Research by scientists at the LSU Superfund research program has shown similar trends for other respiratory illnesses, including asthma, and recent data suggests implications for COVID-19.
Using data from a Centers for Disease Control surveillance study of pediatric pneumonia and geographic information systems, investigators identified high- and low-risk areas for CAP in the Memphis metropolitan area, Tennessee. They collected information including the cause of childhood pneumonia such as bacterial or viral infection, public or private health insurance, age, race, and exposure to particulate pollution. less than 2.5 microns in diameter or PM2.5. These tiny particles in the air are released from industrial combustion, car exhaust fumes and forest fires. PM2.5 is one of six air pollutants regulated by the Environmental Protection Agency, or EPA, and is linked to higher rates of respiratory tract infections and a plethora of other health problems, including cardiovascular illnesses.
When analyzed independently, race, insurance type, and exposure to PM2.5 were all identified as significant risk factors associated with living in areas with higher than expected CAP. However, race was the most important factor associated with living in a high risk area. In the Memphis metro area, Hispanic and non-Hispanic black children were hospitalized with pneumonia at significantly higher rates than white children.

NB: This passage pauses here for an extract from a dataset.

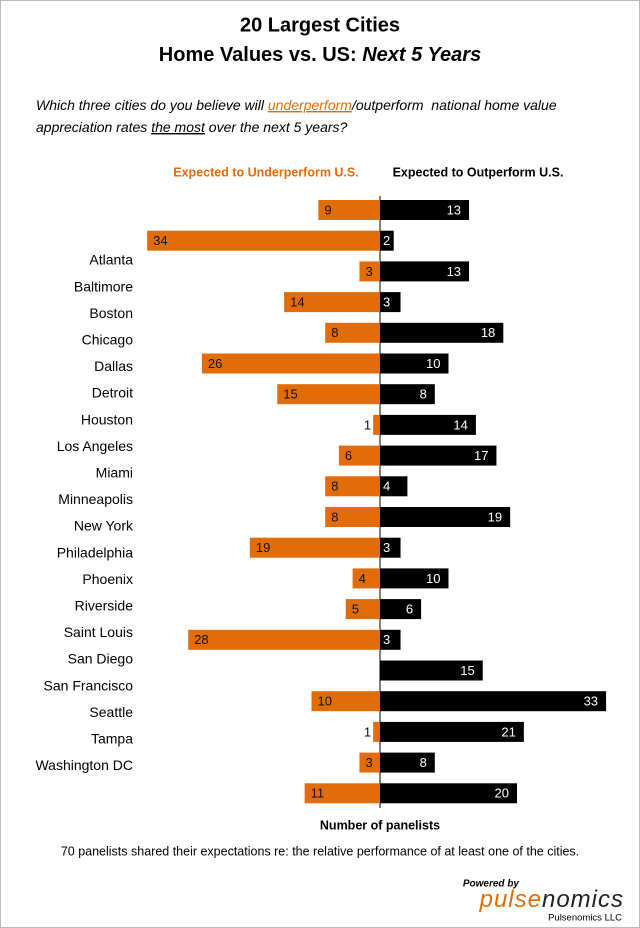  What do you see at coordinates (502, 794) in the screenshot?
I see `data-label: 20` at bounding box center [502, 794].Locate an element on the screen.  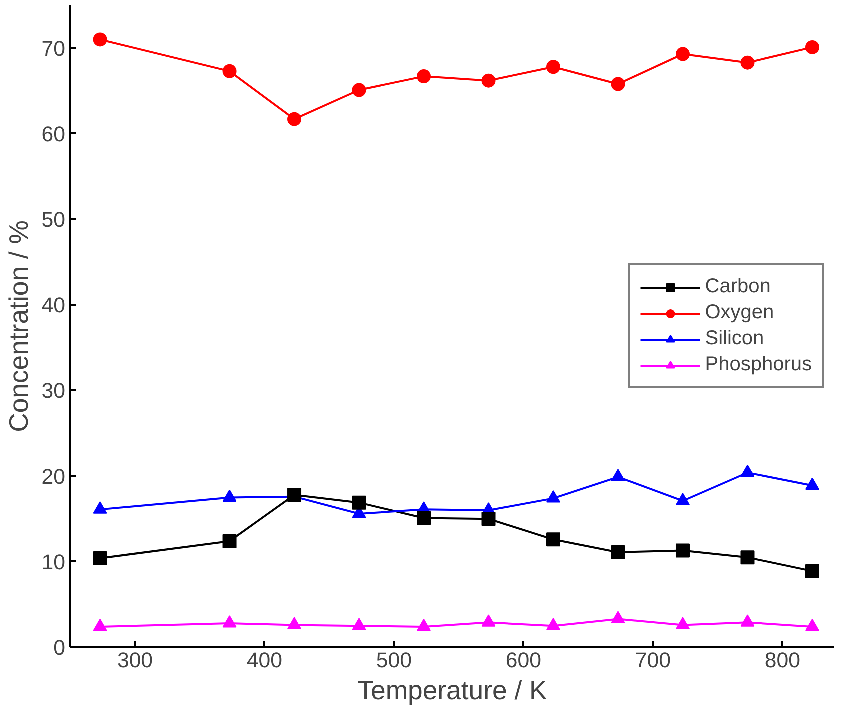
x-tick-label: 700 is located at coordinates (654, 660).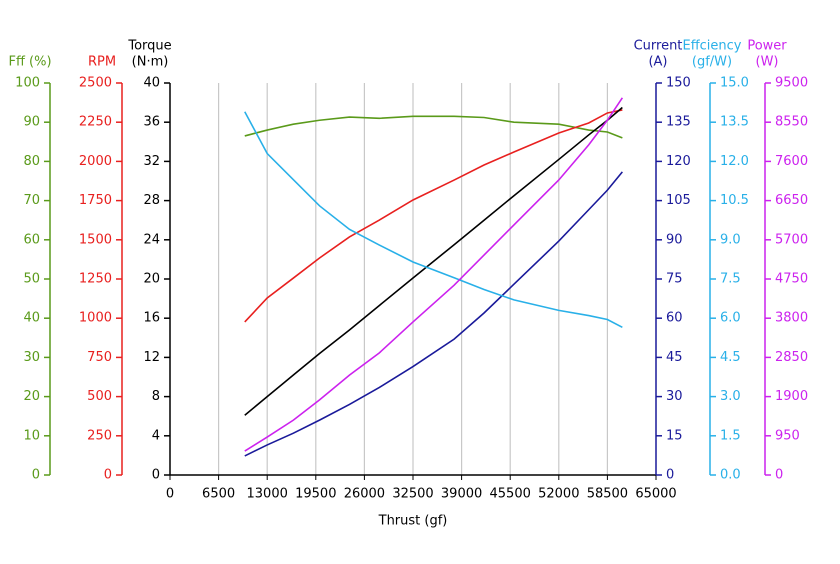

Another important finding from this study is that the health risk associated with elevated PM2.5 occurred at levels below the current regulatory maximum standard set by the EPA.

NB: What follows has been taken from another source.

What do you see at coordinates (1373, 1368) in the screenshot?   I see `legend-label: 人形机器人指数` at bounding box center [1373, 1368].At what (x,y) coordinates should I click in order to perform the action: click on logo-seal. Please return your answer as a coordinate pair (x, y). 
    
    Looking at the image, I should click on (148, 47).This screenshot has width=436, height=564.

“The fact that we have seen an increased risk of pediatric pneumonia at levels of PM2.5 below what is currently allowed by the EPA is a concern and signals the need for continued review and policy adjustment. based on evidence of health effects and exposure or risk information like this, ”Cormier said.
The World Health Organization recently lowered the maximum standards for environmental particles worldwide below the current EPA maximum level for the United States.
This policy change and new research is particularly important in the context of the global COVID-19 pandemic, which is caused by the Severe Acute Respiratory Syndrome Coronavirus 2, or SARS-CoV-2.
“COVID-19 also causes pneumonia, and our research suggests that PM2.5 may contribute to higher infection rates and increased disease in those who become ill,” Cormier said.
A unique aspect of this study is that the researchers estimated the concentrations of PM2.5 using satellite data.
“Through incredible technological advancements, we have access to high-resolution satellite data that accurately captures information on environmental pollution anywhere in the world. We were able to use this data to focus on specific neighborhoods that have higher than average hospitalization rates for pediatric pneumonia to find out why, ”said Tonny J. Oyana, senior author and professor in the Department of Medicine University of Tennessee Health Science Center and Director of the College of Computing and Information Sciences at Makerere University, Uganda.
This study was published in the scientific journal Experimental Biology & Medicine and was selected as a flagship article by the journal last month.